My ADHD is finally medicated, after several years without it. Which means my depression and anxiety meds at least have a fighting chance.
I made myself go to therapy. I started journaling. My therapist suggested shadow work. I seriously am looking at it, looking at myself.
My wife and I are getting ready to celebrate our 1-year anniversary. We are running away, essentially off-grid in the mountains, just us. Reconnecting. Recentering. Finding ourselves and each other.
I am hopeful, for the first time in I can’t remember how long.
The Turn Toward the Future
Recently, I saw a discussion post in a psychology class asking if sexual orientation was “an issue that society should be involved in.”
An issue. My identity had been reduced to a debate prompt for straight people to pontificate over.
And something snapped back into place. Or maybe caught fire.

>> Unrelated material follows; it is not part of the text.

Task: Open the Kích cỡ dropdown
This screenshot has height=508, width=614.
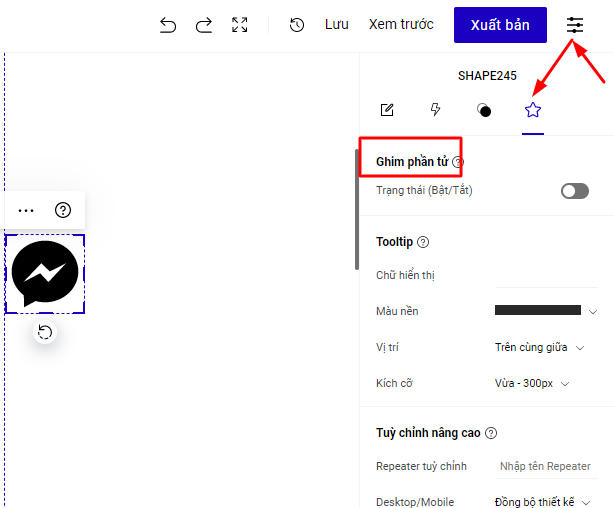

I didn’t go quiet because I had nothing to say. I went quiet because I forgot why I needed to say it. But I’m done letting people debate my existence while I stay silent. I’m done being an “issue.”
I’m going to write about sexual orientation, identity, and lived experience—not the sanitized version. Not the one that makes straight people comfortable or fits neatly into acronyms. The one where I tell you what it actually costs to exist visibly.
What happens when the story you’ve told about yourself no longer fits, but the world keeps demanding it anyway?
Closing
I disappeared because I was drowning. Because everything felt too loud, and the world was too big. And none of that has changed. I am barely starting to tread water. But I am writing anyway.
I can’t promise you a single fucking thing. I am not perfect. I am nowhere near healed. But I am me—real, raw, honest. Because authenticity isn’t just a marketing strategy. And it’s time for me to be real.
“This isn’t a comeback. This is survival, written out loud.”